- _Task prompt_
Arrange the material as a numbered list, starting at its first line and ending with the line that contains "pos(331,388)", both included. Skip blank lines and leave the pictures out.

** BEGIN Materials provided **

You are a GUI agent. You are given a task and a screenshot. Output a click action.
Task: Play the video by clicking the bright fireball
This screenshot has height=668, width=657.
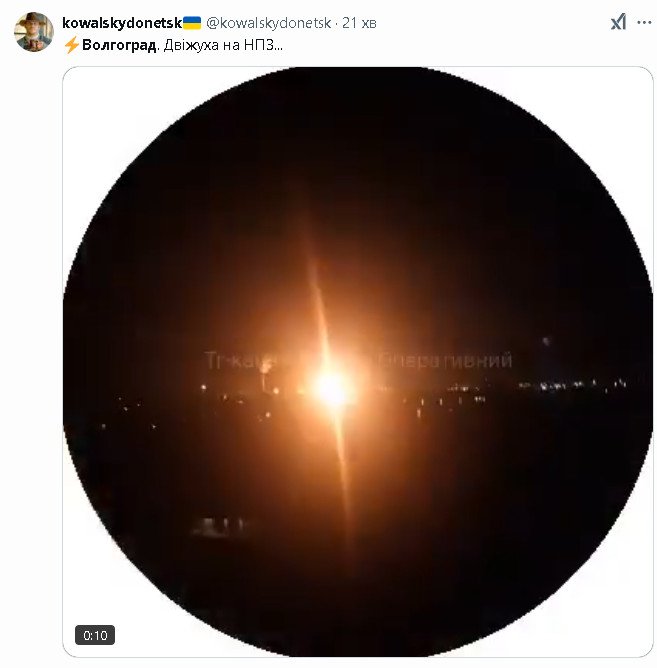pos(331,388)
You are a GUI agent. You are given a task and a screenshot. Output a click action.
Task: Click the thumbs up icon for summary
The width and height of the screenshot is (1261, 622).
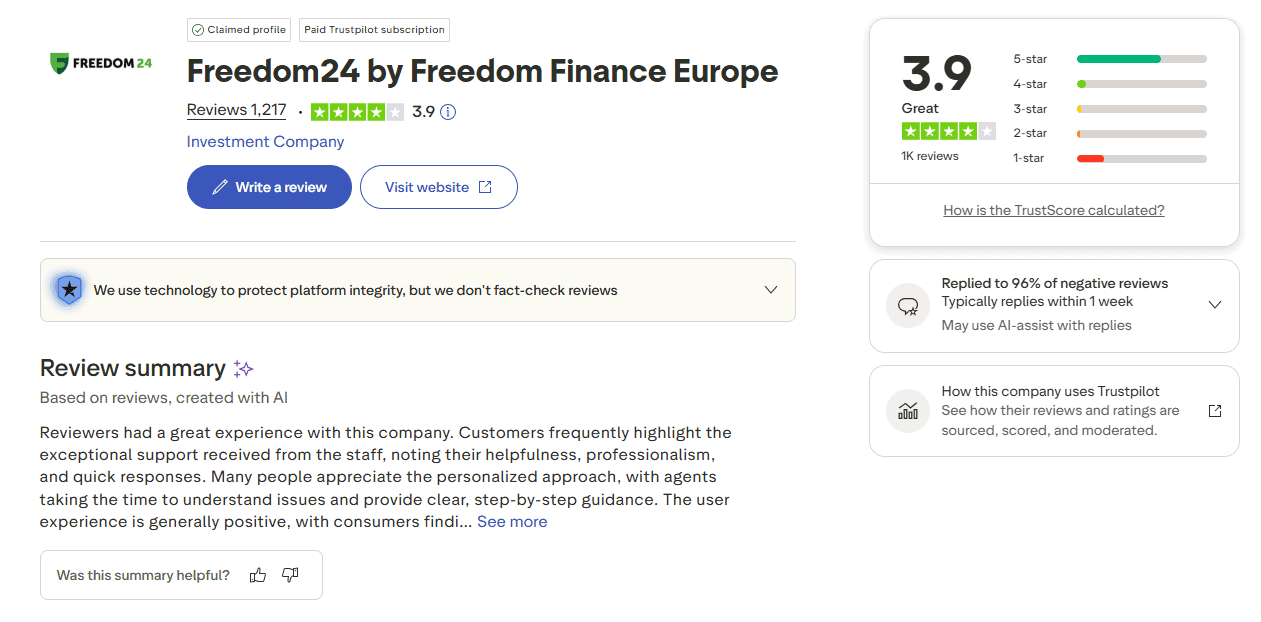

** END Materials provided **

- _Answer to this problem_
1. You are a GUI agent. You are given a task and a screenshot. Output a click action.
2. Task: Play the video by clicking the bright fireball
3. This screenshot has height=668, width=657.
4. pos(331,388)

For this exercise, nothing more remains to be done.